Overturning Roe v. Wade Abortion Case Must Remain a Top Pro-Life Goal

National   |   Steven Ertelt   |   Nov 25, 2008   |   9:00AM   |   WASHINGTON, DC

Overturning Roe v. Wade Abortion Case Must Remain a Top Pro-Life Goal

by Steven Ertelt
LifeNews.com Editor
November 25
, 2008

Washington, DC (LifeNews.com) — Writing in the latest issue of the Catholic weekly America, writer Mark Stricherz says the naysayers who are urging the pro-life movement to give up on overturning Roe v. Wade are wrong. He says there are other efforts to reduce abortion but pro-life advocates must ultimately work to legally protect unborn children.

Stricherz disagrees with writer Ross Douthat, who penned a piece at The Atlantic that expresses sympathy for Catholics who voted against the war and in response to the economy rather than against abortion.

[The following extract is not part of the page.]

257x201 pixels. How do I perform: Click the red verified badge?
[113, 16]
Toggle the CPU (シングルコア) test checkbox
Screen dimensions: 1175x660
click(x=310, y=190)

"Ross seems to sanction Catholics who voted on ‘several issues’ not just one," Stricherz responds. "This view strikes me as wrongheaded."

"Overturning Roe (and its companion case, Doe v. Bolton) should have been the top priority of Catholics this election and should still be," he says.

"For one thing, nothing in American life is as hidden, brutal, and pathetic as abortion. It is true that war is evil and poverty and economic distress are ills. Yet at least each occurs generally in plain sight," Stricherz explains. "As the late Gov. Robert Casey pointed out, the same is not true of what happens in the nation’s abortion clinics: ‘on this issue, the media spare us the details.’"

Stricherz agrees with the nation’s Catholic bishops, who point out that issues like war and the economy don’t trump abortion when it comes to the sheer number of lives lost.

"No disease, accident, or war kills more Americans than the abortion regime sanctioned by Roe. Every day, more than 3,000 unborn infants are killed," he says.

Ultimately, Stricherz says it’s okay for Catholics and other voters to be concerned about the war but he believes abortion, like slavery, is a higher priority.

"I think of our situation as comparable to Americans in the late 1850s," he concludes. "War and poverty and economic distress needed to be fought. But slavery and the Supreme Court’s decision in Dred Scott needed to be fought most of all."